RECORDS PROVIDED
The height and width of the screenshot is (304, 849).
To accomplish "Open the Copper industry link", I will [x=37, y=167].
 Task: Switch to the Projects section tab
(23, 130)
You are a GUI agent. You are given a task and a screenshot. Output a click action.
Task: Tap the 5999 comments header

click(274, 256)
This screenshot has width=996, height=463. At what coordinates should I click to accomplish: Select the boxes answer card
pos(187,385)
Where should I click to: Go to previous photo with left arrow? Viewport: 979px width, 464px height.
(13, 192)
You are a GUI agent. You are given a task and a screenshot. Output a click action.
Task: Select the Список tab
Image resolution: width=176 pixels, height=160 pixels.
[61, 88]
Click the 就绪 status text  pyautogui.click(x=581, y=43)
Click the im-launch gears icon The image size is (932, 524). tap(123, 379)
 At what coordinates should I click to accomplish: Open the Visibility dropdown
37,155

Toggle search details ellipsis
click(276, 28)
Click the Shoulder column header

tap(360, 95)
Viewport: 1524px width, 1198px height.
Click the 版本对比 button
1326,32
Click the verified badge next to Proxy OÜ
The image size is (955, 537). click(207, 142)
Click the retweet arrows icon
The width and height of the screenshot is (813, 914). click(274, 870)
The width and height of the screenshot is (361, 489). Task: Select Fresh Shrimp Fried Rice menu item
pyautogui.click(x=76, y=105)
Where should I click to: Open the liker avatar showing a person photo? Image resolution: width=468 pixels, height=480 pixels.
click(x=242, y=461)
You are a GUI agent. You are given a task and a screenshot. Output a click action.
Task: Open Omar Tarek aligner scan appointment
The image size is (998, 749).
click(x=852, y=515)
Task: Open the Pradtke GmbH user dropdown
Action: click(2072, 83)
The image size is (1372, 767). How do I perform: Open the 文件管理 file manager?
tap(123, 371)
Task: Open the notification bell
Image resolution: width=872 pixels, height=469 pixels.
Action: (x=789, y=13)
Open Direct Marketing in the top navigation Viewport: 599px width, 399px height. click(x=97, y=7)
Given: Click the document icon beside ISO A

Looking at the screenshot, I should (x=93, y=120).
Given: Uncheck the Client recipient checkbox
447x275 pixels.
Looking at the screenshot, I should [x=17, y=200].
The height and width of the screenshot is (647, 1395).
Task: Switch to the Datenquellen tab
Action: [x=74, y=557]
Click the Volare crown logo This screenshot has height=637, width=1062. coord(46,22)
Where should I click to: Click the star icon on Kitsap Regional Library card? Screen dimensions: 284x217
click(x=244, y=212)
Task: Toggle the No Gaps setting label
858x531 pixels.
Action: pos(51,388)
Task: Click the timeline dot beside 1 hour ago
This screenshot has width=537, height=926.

PROBLEM TO SOLVE
Report each line of the records above that contains the string "Select", copying every such line in full.

SOLUTION TO THE PROBLEM
This screenshot has width=996, height=463. At what coordinates should I click to accomplish: Select the boxes answer card
Task: Select the Список tab
The width and height of the screenshot is (361, 489). Task: Select Fresh Shrimp Fried Rice menu item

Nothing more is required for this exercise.